Monitoring of H. capsulatum antigen levels has been reported as effective means to monitor response to treatment in human and veterinary patients with histoplasmosis [8, 27]. It is noteworthy that this dog’s H. capsulatum urine antigen test was negative after just 2 weeks of itraconazole. The authors attributed this to the localized nature of the infection, and therefore relied on the appearance of the affected area to guide treatment decisions.
Because the test was repeatedly negative during follow-up evaluations, the improvement and resolution of clinical signs appeared to be the best means of monitoring the dog during treatment with itraconazole.

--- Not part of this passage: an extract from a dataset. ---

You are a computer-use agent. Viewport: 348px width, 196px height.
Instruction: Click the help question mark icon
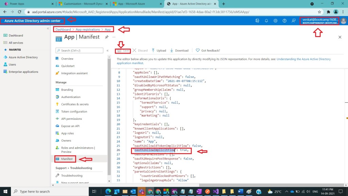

We acknowledge a few limitations to this case report. Most importantly, diagnostics pertaining to the concurrent lameness were limited to radiographic studies. Infection of the carpal bones or joints with H. capsulatum cannot therefore be excluded. Carpal arthrocentesis with joint fluid cytology may have provided additional useful information, as organisms were routinely identified in synovial fluid in a recent series of cats with histoplasmosis and bone or joint involvement [22]. In addition, it is the opinion of the authors that this dog was not immunocompromised, as he had not received any immunomodulatory therapies prior to the onset of clinical signs and appeared otherwise systemically well. However, an occult disease process impacting immune responses (e.g., a congenital immunodeficiency syndrome such as selective immunoglobulin deficiency) cannot be completely excluded. During the dog’s physical examination, a heart murmur (grade II/VI) was noted and presumed to reflect a mitral valve regurgitant jet due to degenerative mitral valve disease or mitral valve dysplasia. Further diagnostics (i.e., echocardiogram, systemic blood pressure) to evaluate the murmur were recommended but declined by the owner. Concurrent endocarditis was therefore not excluded, but seems highly unlikely.
This case suggests that dogs with nasal mucocutaneous histoplasmosis may respond well to systemic antifungal therapy, and experience excellent long-term outcomes. H. capsulatum antigenemia and antigenuria may be absent or modest, and clinicians must therefore rely on the appearance of the affected area to guide treatment decisions.